Люси коснулась рукой его щеки:
– Не ты ему поможешь, Пинкни, а я. Мы переедем на Шарлотт-стрит.
Пинкни поймал ее руку.
– Нет! – сказал он и сжал руку Люси так, что у нее хрустнули суставы.
Опомнившись, Пинкни разжал пальцы и поцеловал руку Люси:
– Что я делаю? Прости меня.
Люси уверила его, что ей ничуточки не больно. Пинкни сказал, что не должен создавать для нее дополнительных трудностей. Лицо его побледнело от внезапной муки.
– Ради Бога, – воскликнула Люси, – ну хоть один раз не будь таким честным и благородным!

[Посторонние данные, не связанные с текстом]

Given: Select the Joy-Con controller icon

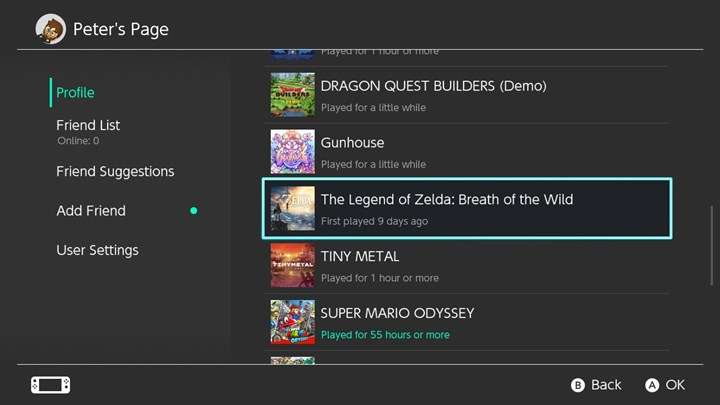Looking at the screenshot, I should point(50,384).
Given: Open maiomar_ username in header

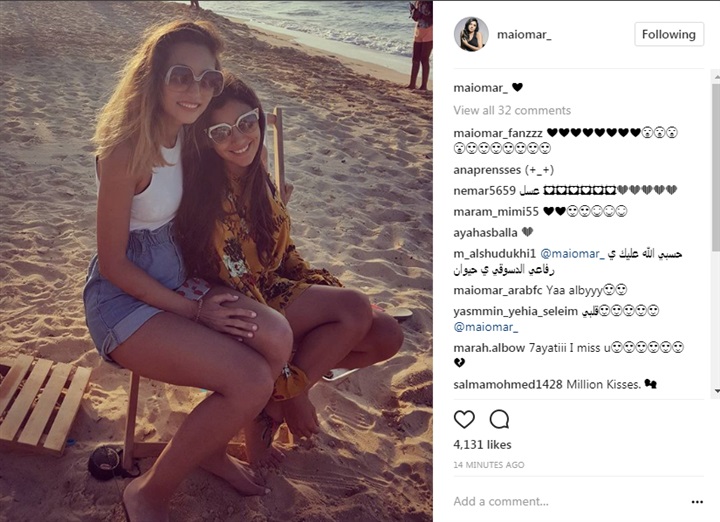Looking at the screenshot, I should point(524,34).
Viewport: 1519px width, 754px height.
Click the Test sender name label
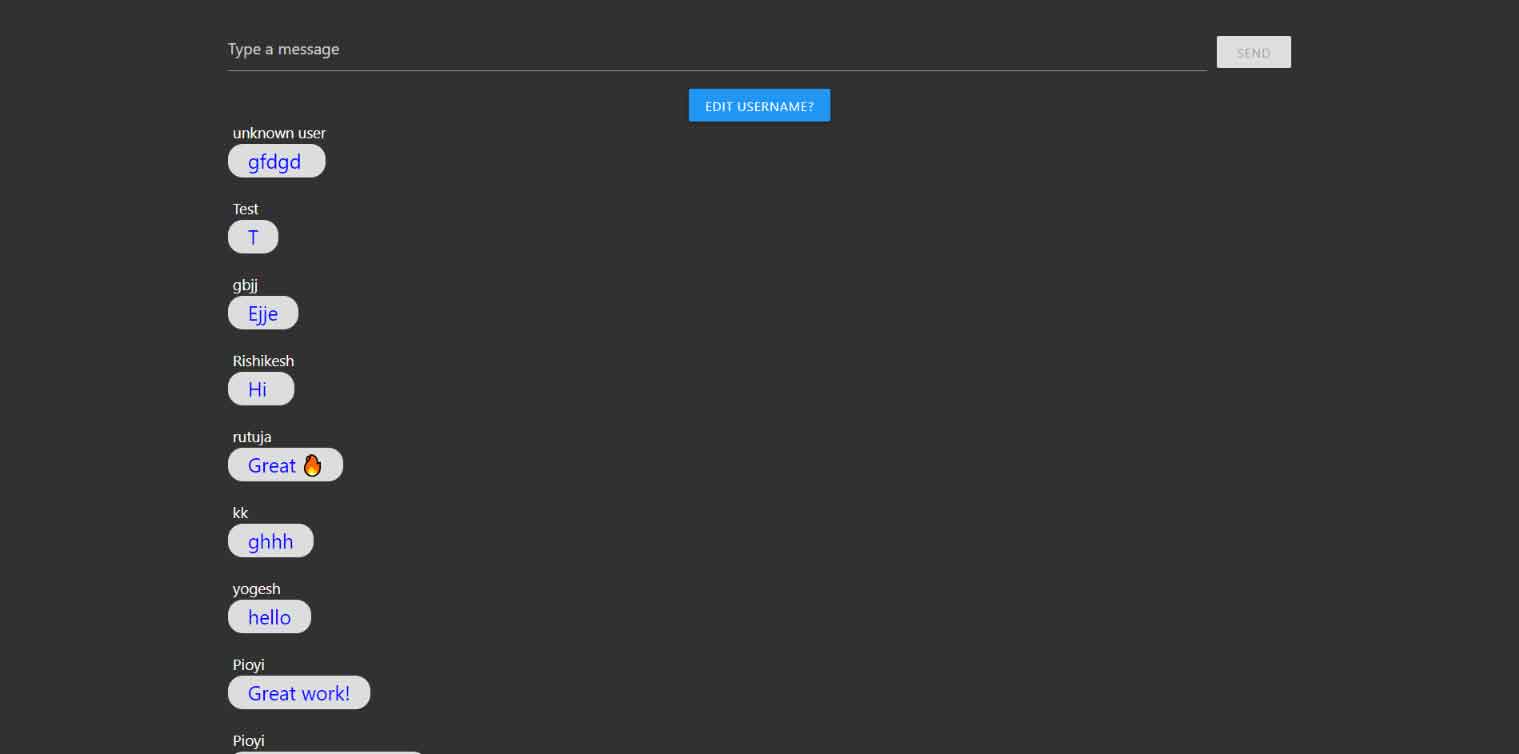[246, 209]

Лучше бы ты ненавидел меня за то, что я уезжаю, и Эндрю – за то, что он живет и я до сих пор не свободна, миссис Эмму – за то, что она умерла, и мистера Джошуа, который нуждается во мне больше, чем ты. Будь человечней, Пинкни. Тогда и я смогу быть человечной.

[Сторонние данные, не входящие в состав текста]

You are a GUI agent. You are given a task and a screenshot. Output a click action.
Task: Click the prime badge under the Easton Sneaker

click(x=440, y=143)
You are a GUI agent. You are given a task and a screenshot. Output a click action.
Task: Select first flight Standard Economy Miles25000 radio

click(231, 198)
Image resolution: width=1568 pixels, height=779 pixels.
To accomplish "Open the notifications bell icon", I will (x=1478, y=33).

Пинкни притянул ее к себе, и они в отчаянии прижались друг к другу.
– Поцелуй меня, Пинкни, – шепнула Люси.
– Я не смею. Позволь мне только обнять тебя. Люси высвободилась из его объятий.
– Это пытка, – сказала она. Слова ее прозвучали жалобно. – Нам надо соображать, что мы делаем.
Прежде они встречались каждый день, ужиная в компании Эндрю-младшего. Это было жалкой заменой вечеров на веранде при лунном свете прошлым летом. Тем не менее они могли проводить вместе хотя бы час, забывая о мире реальности, разделявшей их. Теперь они теряли все.
Пинкни в тысячный раз ощутил, как несправедливо, что он не может позаботиться о Люси, сделать ее жизнь легче, доставить хоть немного радости. Люси, как всегда, беспокоилась, что с замужеством Элизабет он остался совершенно один. Пинкни убеждал ее взять хотя бы немного денег, если уж она отказывается от его прямого покровительства.